_What is expected_
Without pictures, return the lines from the one containing "Screen dimensions: 1008x530" through the last line of the data below, exactly.

--- Data for this task ---

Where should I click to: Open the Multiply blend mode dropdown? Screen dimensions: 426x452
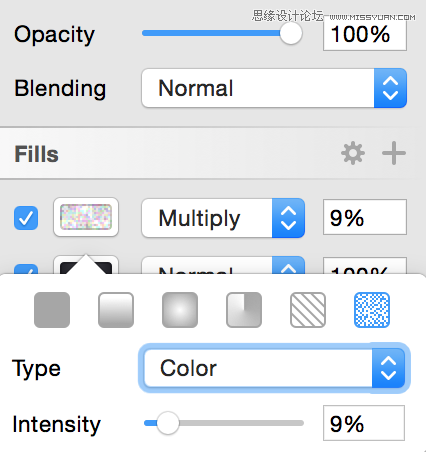(x=223, y=218)
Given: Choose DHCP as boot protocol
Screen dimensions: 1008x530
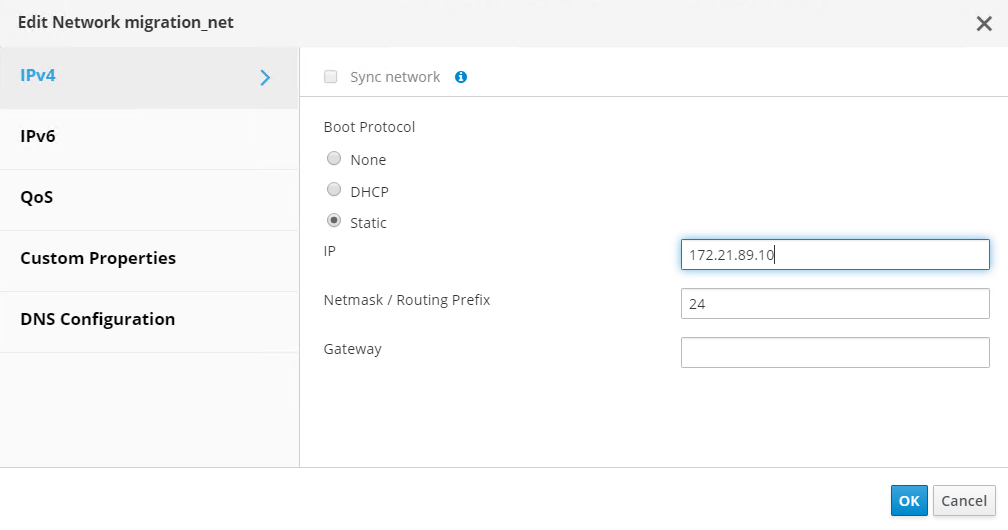Looking at the screenshot, I should point(334,190).
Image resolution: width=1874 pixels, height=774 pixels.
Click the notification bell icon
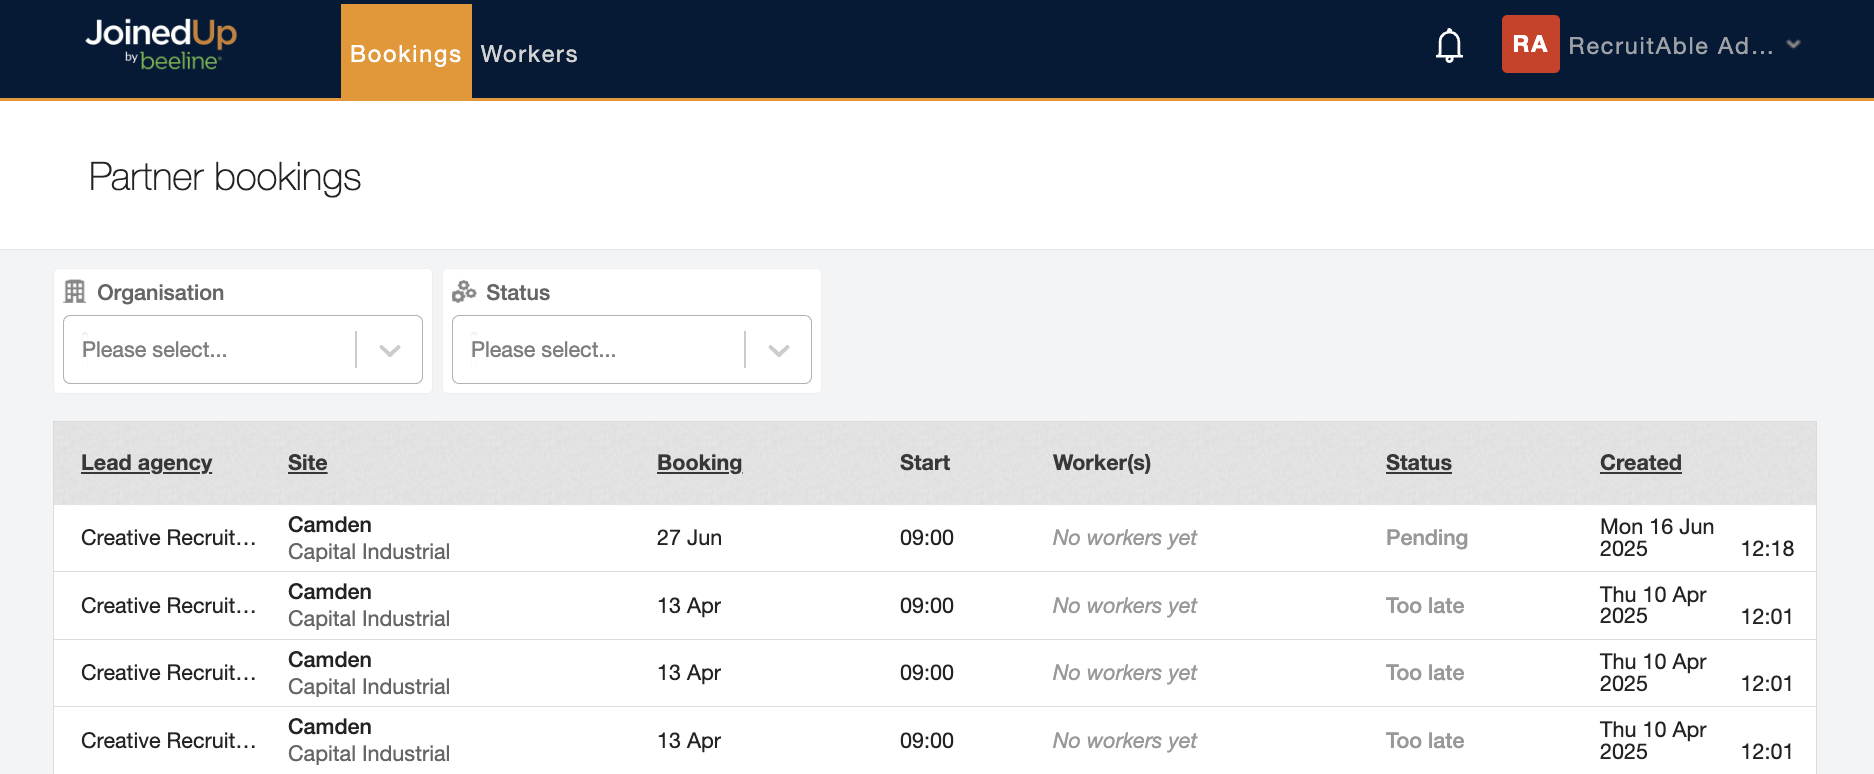pyautogui.click(x=1449, y=46)

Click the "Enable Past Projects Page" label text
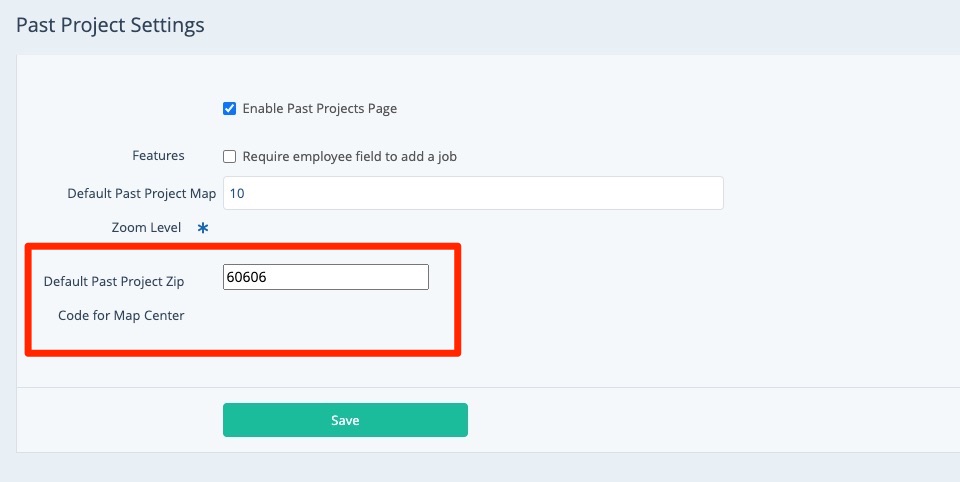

---

_Answer space_
Screen dimensions: 1008x530
Looking at the screenshot, I should point(334,190).
Image resolution: width=1874 pixels, height=774 pixels.
Click the notification bell icon
pyautogui.click(x=1449, y=46)

Click the "Enable Past Projects Page" label text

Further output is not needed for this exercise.